*REQUIRED ACTION*: What you return should be each line of the data containing the string "computer".

┌──

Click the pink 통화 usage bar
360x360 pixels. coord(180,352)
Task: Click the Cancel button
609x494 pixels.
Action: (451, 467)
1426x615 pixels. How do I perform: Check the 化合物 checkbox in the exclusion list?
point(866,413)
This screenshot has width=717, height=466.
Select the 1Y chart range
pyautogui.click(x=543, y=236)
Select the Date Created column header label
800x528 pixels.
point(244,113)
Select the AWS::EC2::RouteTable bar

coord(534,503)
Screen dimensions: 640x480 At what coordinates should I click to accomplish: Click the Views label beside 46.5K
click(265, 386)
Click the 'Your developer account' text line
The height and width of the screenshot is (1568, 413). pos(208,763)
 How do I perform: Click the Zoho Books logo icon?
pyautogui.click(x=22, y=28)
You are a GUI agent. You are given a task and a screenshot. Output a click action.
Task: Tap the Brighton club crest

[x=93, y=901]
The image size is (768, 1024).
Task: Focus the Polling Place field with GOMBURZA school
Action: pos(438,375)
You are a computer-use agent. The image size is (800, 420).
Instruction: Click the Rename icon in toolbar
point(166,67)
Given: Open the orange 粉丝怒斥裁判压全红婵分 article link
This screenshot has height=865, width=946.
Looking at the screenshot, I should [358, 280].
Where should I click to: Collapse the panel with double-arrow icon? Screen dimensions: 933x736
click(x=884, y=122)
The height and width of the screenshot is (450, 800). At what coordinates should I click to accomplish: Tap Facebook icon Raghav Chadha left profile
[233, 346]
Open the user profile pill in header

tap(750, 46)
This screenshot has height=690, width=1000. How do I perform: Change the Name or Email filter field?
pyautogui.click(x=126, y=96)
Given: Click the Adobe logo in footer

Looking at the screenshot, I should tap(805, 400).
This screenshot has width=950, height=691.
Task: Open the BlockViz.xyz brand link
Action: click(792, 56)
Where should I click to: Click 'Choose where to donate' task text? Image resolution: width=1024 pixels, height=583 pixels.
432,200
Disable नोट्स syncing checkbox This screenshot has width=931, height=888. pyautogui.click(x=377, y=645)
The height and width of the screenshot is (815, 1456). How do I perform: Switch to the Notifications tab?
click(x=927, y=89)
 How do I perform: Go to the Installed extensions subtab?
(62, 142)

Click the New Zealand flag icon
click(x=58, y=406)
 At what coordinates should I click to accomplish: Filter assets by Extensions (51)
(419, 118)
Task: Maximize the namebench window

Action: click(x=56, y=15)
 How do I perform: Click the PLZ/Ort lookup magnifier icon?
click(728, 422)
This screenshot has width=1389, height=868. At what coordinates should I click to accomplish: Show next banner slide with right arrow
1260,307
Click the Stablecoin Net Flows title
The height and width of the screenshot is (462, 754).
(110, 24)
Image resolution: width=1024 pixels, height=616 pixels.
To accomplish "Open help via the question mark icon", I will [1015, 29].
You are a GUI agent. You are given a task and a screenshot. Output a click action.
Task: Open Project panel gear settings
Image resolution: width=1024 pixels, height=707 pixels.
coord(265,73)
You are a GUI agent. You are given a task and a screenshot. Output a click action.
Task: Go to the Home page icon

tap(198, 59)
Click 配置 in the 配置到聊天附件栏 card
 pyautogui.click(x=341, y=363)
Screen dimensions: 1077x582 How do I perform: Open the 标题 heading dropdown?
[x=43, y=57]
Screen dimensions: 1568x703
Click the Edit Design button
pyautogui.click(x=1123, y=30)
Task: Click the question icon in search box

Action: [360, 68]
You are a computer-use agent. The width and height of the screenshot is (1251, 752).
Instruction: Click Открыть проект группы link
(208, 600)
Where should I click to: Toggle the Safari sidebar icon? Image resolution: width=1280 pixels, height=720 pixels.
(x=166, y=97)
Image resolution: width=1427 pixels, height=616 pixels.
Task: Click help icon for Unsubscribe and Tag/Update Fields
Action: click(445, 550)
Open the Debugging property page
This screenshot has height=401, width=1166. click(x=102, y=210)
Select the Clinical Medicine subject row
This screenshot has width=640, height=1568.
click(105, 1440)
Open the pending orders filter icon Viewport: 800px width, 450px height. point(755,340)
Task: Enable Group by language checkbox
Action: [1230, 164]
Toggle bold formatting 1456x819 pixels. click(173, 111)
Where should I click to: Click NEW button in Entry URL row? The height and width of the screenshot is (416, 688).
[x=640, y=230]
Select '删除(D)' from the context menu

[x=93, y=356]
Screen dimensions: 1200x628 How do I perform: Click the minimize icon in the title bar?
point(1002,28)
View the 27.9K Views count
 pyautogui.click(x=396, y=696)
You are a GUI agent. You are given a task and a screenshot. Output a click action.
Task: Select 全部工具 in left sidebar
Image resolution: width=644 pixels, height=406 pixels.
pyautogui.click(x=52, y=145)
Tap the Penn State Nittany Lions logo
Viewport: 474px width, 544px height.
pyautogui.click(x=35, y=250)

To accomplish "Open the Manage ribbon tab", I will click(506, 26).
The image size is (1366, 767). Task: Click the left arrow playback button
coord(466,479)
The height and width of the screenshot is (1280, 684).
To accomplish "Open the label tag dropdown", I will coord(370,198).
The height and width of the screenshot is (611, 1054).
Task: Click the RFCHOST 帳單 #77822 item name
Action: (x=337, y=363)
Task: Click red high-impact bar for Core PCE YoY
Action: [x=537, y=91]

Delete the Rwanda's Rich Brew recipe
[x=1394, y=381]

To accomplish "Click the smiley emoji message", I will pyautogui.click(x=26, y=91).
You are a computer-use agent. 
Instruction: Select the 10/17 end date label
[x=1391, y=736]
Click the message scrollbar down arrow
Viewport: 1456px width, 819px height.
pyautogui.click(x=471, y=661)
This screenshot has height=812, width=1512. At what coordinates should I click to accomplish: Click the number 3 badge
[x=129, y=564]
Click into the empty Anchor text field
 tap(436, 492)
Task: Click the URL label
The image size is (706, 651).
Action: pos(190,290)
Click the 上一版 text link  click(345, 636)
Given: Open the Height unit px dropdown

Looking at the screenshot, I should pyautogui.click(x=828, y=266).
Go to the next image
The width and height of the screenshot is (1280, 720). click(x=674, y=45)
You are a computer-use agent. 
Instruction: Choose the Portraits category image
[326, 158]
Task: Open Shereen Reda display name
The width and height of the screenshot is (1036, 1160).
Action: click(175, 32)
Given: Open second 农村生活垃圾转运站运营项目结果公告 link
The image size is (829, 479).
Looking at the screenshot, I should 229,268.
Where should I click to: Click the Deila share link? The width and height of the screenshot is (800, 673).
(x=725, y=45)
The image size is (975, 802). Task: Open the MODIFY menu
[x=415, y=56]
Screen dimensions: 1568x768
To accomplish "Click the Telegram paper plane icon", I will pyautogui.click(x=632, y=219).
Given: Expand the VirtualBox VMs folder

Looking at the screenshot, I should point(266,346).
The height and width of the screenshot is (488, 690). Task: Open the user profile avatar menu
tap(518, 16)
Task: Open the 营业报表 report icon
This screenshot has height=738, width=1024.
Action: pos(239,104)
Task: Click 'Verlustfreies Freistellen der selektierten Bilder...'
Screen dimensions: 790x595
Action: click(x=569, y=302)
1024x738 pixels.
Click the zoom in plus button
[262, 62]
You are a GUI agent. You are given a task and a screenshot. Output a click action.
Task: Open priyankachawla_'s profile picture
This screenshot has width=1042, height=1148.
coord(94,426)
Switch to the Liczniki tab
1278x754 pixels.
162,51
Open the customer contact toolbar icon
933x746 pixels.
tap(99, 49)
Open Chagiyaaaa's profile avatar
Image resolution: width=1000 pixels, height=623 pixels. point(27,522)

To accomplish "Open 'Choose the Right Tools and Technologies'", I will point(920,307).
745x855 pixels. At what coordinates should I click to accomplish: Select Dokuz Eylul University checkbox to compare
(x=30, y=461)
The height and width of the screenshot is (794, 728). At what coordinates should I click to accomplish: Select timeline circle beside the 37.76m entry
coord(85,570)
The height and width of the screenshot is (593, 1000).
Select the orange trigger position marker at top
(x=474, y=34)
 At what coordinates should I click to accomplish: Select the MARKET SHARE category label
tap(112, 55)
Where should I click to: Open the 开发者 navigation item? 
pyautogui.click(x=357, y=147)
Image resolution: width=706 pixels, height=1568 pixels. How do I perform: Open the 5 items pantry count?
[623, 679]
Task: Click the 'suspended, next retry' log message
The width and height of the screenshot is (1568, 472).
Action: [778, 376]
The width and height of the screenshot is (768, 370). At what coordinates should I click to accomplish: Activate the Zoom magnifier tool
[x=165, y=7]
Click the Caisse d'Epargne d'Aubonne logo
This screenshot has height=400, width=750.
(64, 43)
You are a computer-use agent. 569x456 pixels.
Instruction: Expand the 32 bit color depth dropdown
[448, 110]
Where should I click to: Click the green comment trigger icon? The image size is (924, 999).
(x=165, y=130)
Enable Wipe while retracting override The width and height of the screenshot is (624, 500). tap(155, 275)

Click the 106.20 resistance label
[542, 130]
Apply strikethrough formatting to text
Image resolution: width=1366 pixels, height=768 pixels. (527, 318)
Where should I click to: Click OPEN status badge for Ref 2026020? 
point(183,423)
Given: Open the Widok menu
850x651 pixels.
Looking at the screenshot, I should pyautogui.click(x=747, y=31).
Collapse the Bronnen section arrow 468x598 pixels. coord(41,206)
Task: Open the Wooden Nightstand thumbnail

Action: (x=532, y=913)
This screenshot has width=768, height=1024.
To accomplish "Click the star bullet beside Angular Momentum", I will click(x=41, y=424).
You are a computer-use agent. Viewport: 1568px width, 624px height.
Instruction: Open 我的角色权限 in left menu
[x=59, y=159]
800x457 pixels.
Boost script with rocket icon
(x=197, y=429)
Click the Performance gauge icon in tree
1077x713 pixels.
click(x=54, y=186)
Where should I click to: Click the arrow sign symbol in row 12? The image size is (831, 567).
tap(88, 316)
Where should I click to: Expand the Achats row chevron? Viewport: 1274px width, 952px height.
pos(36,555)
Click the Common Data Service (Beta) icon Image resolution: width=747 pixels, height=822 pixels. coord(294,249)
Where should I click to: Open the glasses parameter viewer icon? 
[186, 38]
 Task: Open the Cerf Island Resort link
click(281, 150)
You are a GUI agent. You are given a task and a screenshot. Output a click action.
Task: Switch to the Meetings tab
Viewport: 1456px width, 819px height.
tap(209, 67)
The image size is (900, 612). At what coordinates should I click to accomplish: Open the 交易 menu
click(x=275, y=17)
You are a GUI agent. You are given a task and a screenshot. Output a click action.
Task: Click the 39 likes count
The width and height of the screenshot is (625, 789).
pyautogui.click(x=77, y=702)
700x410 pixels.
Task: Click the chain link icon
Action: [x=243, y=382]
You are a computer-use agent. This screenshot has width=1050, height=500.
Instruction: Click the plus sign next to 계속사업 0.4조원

└──

*SOLUTION*:
You are a computer-use agent. The image size is (800, 420).
You are a computer-use agent. The width and height of the screenshot is (1251, 752).
You are a computer-use agent. 
You are a computer-use agent. 
You are a computer-use agent. 569x456 pixels.
You are a computer-use agent. Viewport: 1568px width, 624px height.
You are a computer-use agent. This screenshot has width=1050, height=500.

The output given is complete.